[Aim of the exercise] The lines to reproduce run from the one containing "This screenshot has width=1552, height=1058." through the end of the records below. Reproduce them exactly and add nothing.

[[ Extracted material, beginning ]]

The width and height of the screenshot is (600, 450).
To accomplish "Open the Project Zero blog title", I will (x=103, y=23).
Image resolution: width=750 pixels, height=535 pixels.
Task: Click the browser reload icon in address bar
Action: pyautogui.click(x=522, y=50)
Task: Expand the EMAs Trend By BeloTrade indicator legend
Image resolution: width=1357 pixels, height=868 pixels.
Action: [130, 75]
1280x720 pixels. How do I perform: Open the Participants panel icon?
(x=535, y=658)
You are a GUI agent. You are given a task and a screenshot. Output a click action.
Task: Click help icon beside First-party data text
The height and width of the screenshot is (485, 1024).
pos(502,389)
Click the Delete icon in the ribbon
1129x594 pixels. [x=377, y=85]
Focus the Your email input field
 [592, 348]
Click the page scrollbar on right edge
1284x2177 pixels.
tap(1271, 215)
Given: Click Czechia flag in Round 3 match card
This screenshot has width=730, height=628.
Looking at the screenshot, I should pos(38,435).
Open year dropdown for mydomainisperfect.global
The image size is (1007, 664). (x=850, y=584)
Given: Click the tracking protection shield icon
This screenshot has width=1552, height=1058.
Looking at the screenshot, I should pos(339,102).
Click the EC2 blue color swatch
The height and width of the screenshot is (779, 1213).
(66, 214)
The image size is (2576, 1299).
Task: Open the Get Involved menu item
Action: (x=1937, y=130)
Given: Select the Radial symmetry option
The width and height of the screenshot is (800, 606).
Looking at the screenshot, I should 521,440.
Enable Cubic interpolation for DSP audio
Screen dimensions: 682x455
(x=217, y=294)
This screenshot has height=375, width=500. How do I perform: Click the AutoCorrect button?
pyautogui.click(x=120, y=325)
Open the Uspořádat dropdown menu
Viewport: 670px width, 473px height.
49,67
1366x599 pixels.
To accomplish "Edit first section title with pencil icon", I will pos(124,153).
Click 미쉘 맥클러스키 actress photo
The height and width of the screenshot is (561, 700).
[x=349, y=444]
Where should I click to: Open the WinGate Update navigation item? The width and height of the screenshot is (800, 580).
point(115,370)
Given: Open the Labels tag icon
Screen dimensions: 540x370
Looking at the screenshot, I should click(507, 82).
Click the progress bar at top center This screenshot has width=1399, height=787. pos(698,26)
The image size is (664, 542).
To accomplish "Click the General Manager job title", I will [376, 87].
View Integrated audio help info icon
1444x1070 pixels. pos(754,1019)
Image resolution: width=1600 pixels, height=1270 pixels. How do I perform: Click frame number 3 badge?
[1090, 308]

[[ Extracted material, end ]]

[Final answer]
This screenshot has width=1552, height=1058.
Looking at the screenshot, I should pos(339,102).
Click the EC2 blue color swatch
The height and width of the screenshot is (779, 1213).
(66, 214)
The image size is (2576, 1299).
Task: Open the Get Involved menu item
Action: (x=1937, y=130)
Given: Select the Radial symmetry option
The width and height of the screenshot is (800, 606).
Looking at the screenshot, I should 521,440.
Enable Cubic interpolation for DSP audio
Screen dimensions: 682x455
(x=217, y=294)
This screenshot has height=375, width=500. How do I perform: Click the AutoCorrect button?
pyautogui.click(x=120, y=325)
Open the Uspořádat dropdown menu
Viewport: 670px width, 473px height.
49,67
1366x599 pixels.
To accomplish "Edit first section title with pencil icon", I will pos(124,153).
Click 미쉘 맥클러스키 actress photo
The height and width of the screenshot is (561, 700).
[x=349, y=444]
Where should I click to: Open the WinGate Update navigation item? The width and height of the screenshot is (800, 580).
point(115,370)
Given: Open the Labels tag icon
Screen dimensions: 540x370
Looking at the screenshot, I should click(507, 82).
Click the progress bar at top center This screenshot has width=1399, height=787. pos(698,26)
The image size is (664, 542).
To accomplish "Click the General Manager job title", I will [376, 87].
View Integrated audio help info icon
1444x1070 pixels. pos(754,1019)
Image resolution: width=1600 pixels, height=1270 pixels. How do I perform: Click frame number 3 badge?
[1090, 308]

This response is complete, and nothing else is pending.